WHAT YOU WILL DO:
Retype, exactly as they appear below, the lines between the line holding "Task: Show the Таймлайн view tab" and the line holding "The image size is (561, 421).", both ends included.

RECORDS FOR THE EXERCISE:
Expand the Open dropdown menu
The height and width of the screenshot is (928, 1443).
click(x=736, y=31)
==
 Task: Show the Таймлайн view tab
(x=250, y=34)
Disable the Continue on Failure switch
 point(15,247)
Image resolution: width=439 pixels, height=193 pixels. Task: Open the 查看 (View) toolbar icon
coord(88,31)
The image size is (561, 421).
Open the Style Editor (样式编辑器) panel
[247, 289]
* * *
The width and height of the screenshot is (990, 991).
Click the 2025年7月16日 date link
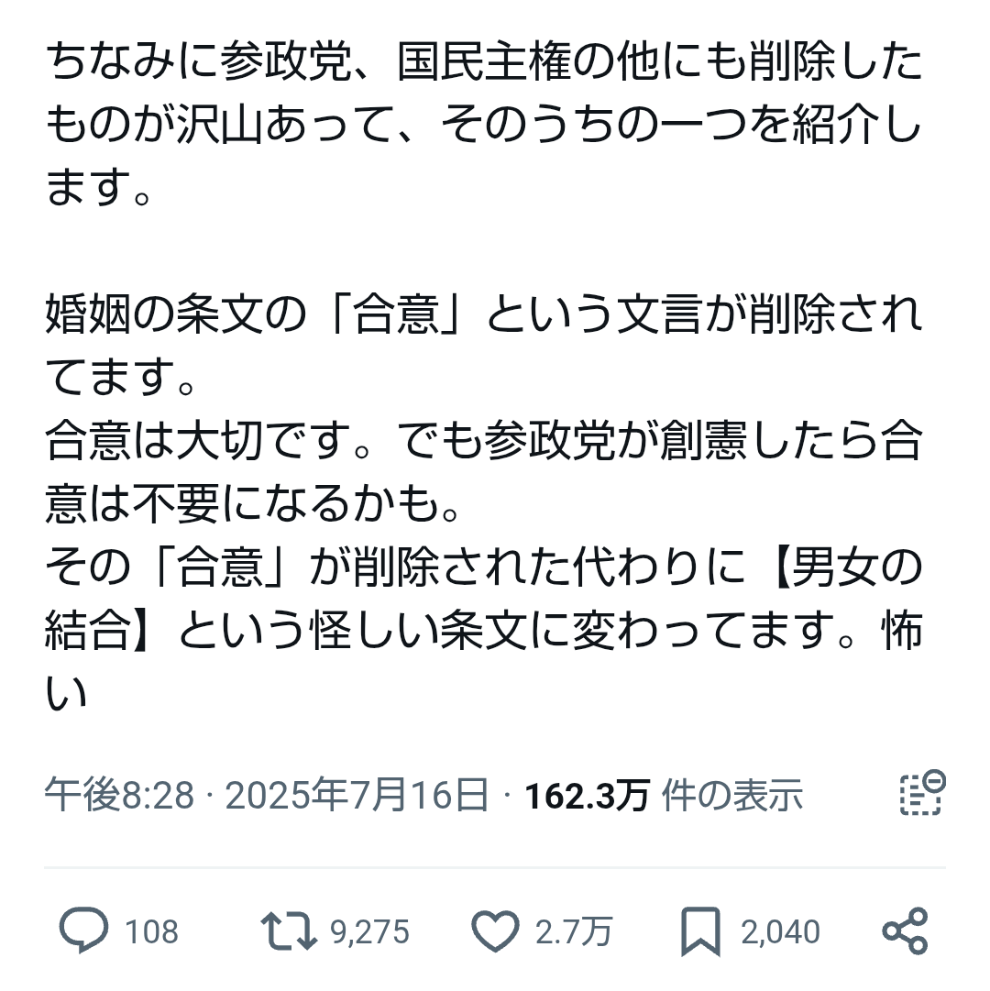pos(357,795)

RESULT:
 Task: Show the Таймлайн view tab
(x=250, y=34)
Disable the Continue on Failure switch
 point(15,247)
Image resolution: width=439 pixels, height=193 pixels. Task: Open the 查看 (View) toolbar icon
coord(88,31)
The image size is (561, 421).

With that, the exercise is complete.